Introduction We report a case of an isolated acute neuropsychiatric presentation due to rheumatoid meningitis (RM), successfully treated with steroids and rituximab.

Case A 41 year old man with a chronic headache and acute neuropsychiatric disturbance including impulsivity, grandiose delusions and agitation on a background of no known psychiatric history. Incidentally, he reported migratory palindromic, large and small joint polyarthritis over the preceding 18 months accompanied by headache, symptomatically treated with indomethacin. He had no prior diagnosis of rheumatoid arthritis (RA) or other connective tissue disorder. Serum and cerebrospinal fluid (CSF) cyclic citrullinated peptide antibodies were strongly positive, with a normal serum rheumatoid factor. An interferon-gamma release assay was positive, suggestive of prior tuberculosis (TB) exposure. CSF examination was unremarkable with an MRI brain demonstrating asymmetric features of leptomeningeal thickening and enhancement over both cerebral cortices, suggesting an inflammatory or infiltrative leptomeningitis. Lymphoma, IgG4–related disease, granulomatous diseases such as TB, granulomatosis with polyangiitis, neurosarcoidosis, neurosyphilis and meningeal metastasis were considered as differential diagnoses. A leptomeningeal and brain biopsy showed necrotising inflammation with ill-defined granulomas and a dense lymphoplasmacytic infiltrate. No organisms were identified. Mycobacterial polymerase chain reaction and cultures over three months were negative. RM was the favoured histological diagnosis. Empirical treatment for prior TB exposure was commenced in conjunction with steroids. Subsequent addition of iv rituximab resulted in sustained improvement of neuropsychiatric and joint symptoms.

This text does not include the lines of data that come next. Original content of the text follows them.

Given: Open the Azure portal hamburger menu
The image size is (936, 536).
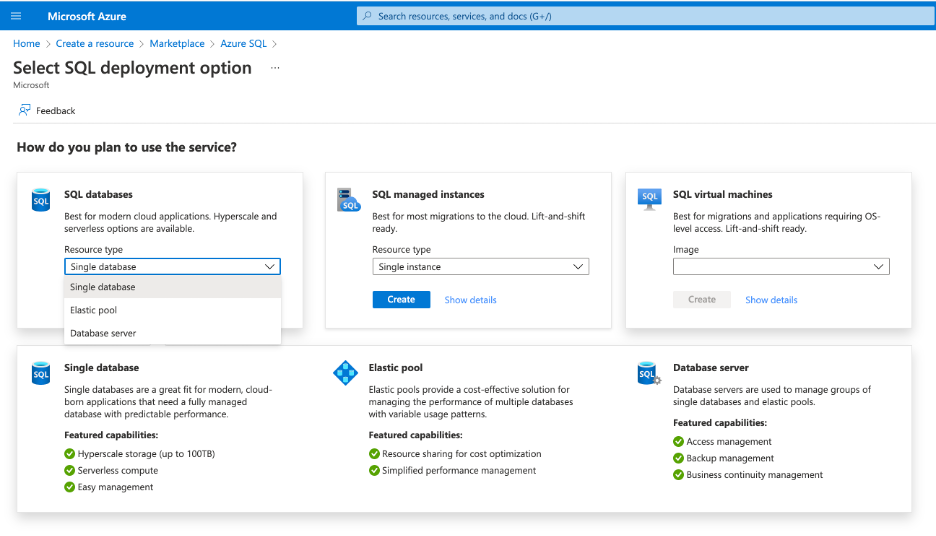Looking at the screenshot, I should [x=16, y=16].
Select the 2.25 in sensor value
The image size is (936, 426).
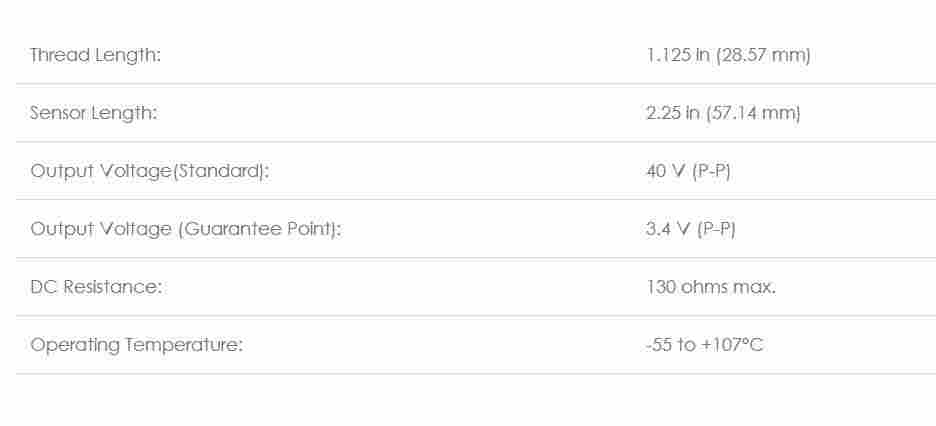(673, 113)
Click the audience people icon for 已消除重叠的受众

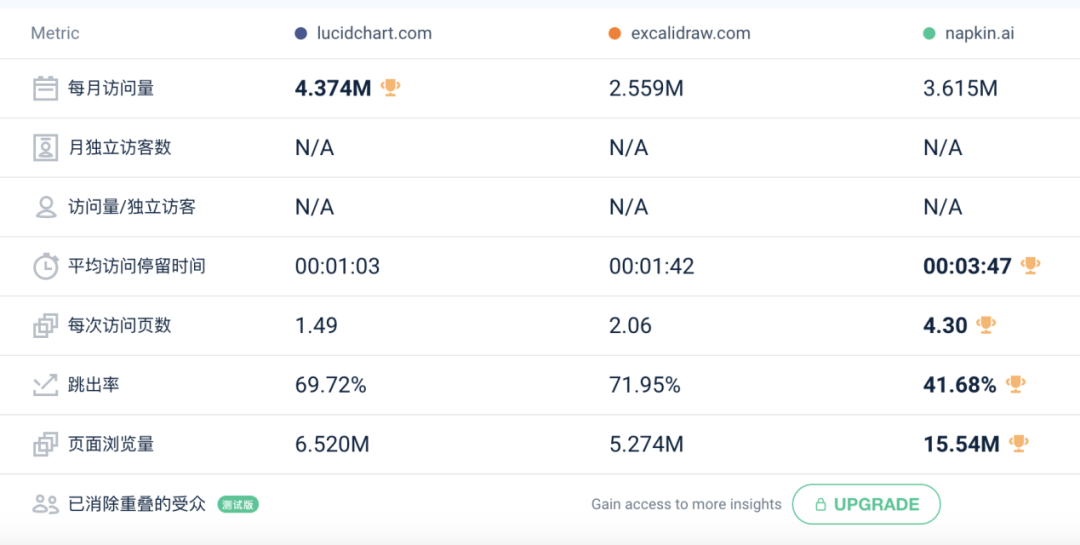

Conclusion This report illustrates for the first time isolated acute neuropsychiatric disturbances attributable to RM without a prior history of RA that was responsive to rituximab. Clinicians should consider infiltrative and inflammatory leptomeningeal causes, particularly with asymmetric meningeal thickening and enchantment on MRI and should commit to a tissue biopsy when no other systemic connective tissue, infective or neoplastic causes are identified.